Politician (1596 – 1669)

Christoph Richter (Note: The surname was also Latinised as Richterus) (1596 – 24 February 1669) was mayor of Stettin, Swedish Pomerania (now Szczecin, Poland) from 1659 to 1669, and a Landrat.

== History ==
Christoph Richter was born in 1596. He studied philosophy at the University of Greifswald. In 1659, he became the mayor of Stettin, Swedish Pomerania (now Szczecin, Poland).

Richter's appointment as mayor came in the same year as the Siege of Stettin, during which the city successfully resisted the imperial troops. As a token of the appreciation of their efforts Richter and his two fellow mayors, Heinrich von Braunschweig and Peter Gerike, were all granted knighthoods in 1660.

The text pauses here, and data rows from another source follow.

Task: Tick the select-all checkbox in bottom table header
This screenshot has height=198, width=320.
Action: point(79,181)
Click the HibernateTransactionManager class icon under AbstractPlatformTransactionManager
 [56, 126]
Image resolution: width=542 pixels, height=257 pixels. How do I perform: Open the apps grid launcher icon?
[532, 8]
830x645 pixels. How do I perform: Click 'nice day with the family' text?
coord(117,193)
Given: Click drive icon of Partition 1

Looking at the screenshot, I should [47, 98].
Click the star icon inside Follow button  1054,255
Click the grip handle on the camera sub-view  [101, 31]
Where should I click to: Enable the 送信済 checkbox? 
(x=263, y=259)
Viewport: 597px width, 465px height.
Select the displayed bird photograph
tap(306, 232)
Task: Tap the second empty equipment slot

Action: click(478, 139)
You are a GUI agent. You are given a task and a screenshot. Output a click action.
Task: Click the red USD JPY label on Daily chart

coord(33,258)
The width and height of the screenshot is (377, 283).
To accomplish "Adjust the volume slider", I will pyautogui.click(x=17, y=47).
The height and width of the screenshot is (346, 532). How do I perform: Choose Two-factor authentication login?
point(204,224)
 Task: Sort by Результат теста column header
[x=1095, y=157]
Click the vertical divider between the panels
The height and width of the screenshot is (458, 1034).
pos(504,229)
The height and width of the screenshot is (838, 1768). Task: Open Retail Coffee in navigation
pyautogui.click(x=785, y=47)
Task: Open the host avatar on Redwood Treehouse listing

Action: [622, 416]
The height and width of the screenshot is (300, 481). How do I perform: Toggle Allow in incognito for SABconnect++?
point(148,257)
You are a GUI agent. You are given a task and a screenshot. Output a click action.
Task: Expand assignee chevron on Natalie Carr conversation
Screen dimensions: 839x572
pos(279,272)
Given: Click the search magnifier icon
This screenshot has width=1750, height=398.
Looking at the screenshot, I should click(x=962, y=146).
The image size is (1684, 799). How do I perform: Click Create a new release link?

The same year Richter was one of three representatives of Stettin sent to a meeting between the Pomeranian cities held in Greifswald in connection with the succession of Charles XI as the new king of Sweden. Together with councillor Heinrich Starke Richter then traveled on to Stockholm for meetings with the Regency Council of the young king. The latter resulted in regained access to the city's Zeughaus and the promise of a review of the city's Stapelrecht.

Richter died in office, on 24 February 1669, and was buried on 15 March 1669.